Turkey's Foreign Ministry on Tuesday reiterated the country's determination to stand by the Crimean Tatar Turks, marking the 77th anniversary of the forceful mass deportation of the community by the Soviet Union.
In a statement, Tanju Bilgiç, the ministry spokesperson, recalled that on the night of May 18, 1944, some 250,000 "Crimean Tatar Turkish kinsmen were torn from their ancestral homeland and exiled under inhumane conditions."
Bilgiç underlined that a large number of Crimean Tatars lost their lives during this "tragic event" and those who survived were "forced to live yearning for their homeland."
"77 years after the exile, Crimean Tatar Turks are challenged by the hardships created by the illegal annexation of Crimea. Turkey will continue to stand by its kinsmen in their struggle to overcome their aggrievement, attain peace and prosperity, and to protect their identities," he said.

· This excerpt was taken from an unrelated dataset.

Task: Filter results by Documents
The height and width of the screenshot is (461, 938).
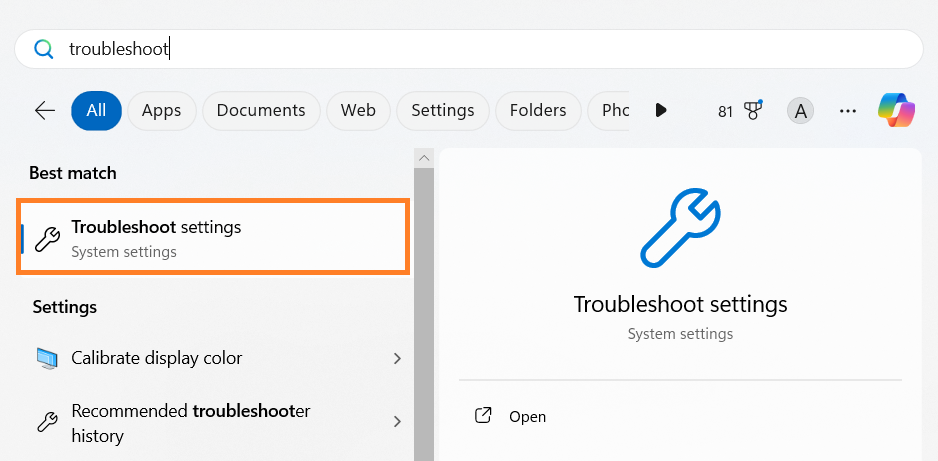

Russian forces entered Ukraine's Crimean Peninsula in February 2014, with Russian President Vladimir Putin formally dividing the region into two separate federal subjects of the Russian Federation the following month.

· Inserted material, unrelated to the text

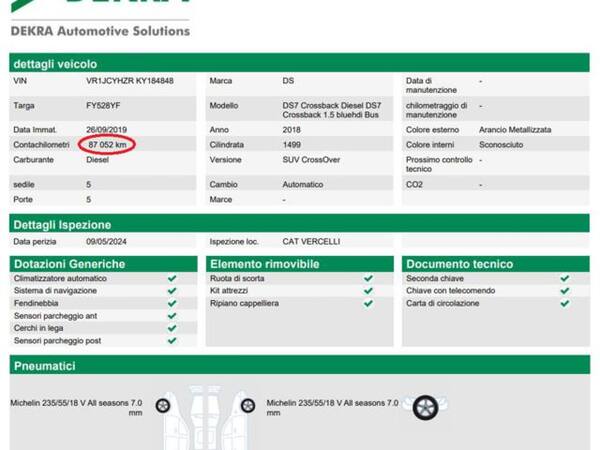
Task: Click the checkmark next to Sistema di navigazione
Action: tap(172, 291)
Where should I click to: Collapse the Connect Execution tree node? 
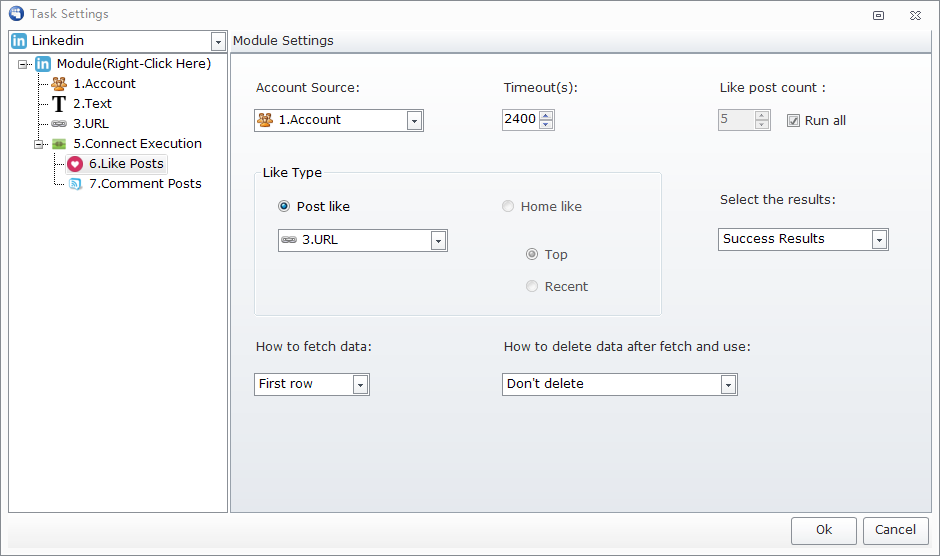click(x=39, y=144)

Turkey and the United States, as well as the United Nations General Assembly, view the annexation as illegal, as does the European Union, which imposed sanctions on Russia for the seizure.
The Crimean Tatar National Assembly last month expressed gratitude to Turkey as Ankara had recently signed an agreement with Ukraine to sponsor a housing project in the country for displaced Crimean Tatars.
The assembly praised Turkey's efforts to raise the living standards of Crimean Tatar Turks forced to migrate from Crimea since Russia illegally annexed the peninsula in 2014.
Crimean Tatars are a Muslim community indigenous to the Black Sea peninsula. On May 18, 1944, hundreds of thousands of Crimean Tatars were deported to Central Asia by Joseph Stalin's Soviet regime, who accused them of collaborating with occupying Nazi forces. Crimean Tatars were deported to various regions within Soviet territories, in particular to Siberia and Uzbekistan. Almost half of those exiled, who endured long months of dire living conditions, are thought to have died of starvation and disease.
The exile continued until 1987, when the Soviet government allowed 2,300 Crimean Tatars to return to their homeland. Another 19,300 people followed in 1988. Upon their return, they faced long-lasting issues of discrimination.
Most Crimean Tatars opposed Moscow's annexation of the Crimean Peninsula in 2014. Russian authorities have since cracked down on the community, banning their assembly and television channel as well as detaining and jailing dozens of activists.
Bilgiç also marked the 157th anniversary of the "Circassian Exile," in which people of the Caucasus were forced to leave their homelands and seek shelter in Anatolia during the invasion of Tsarist Russia, suffering great losses in the process.
"The pain of this tragedy remains alive in our collective memories," the spokesperson said.
"We share the pain of the Crimean Tatar Turks, as well as the brotherly peoples of the Caucasus and wish mercy upon and respectfully honor the memory of those who lost their lives during these exiles," Bilgiç added.
In June 2020, the Ukrainian Parliament passed a bill calling on the U.N. and international organizations to recognize the deportation of the Crimean Tatars as genocide.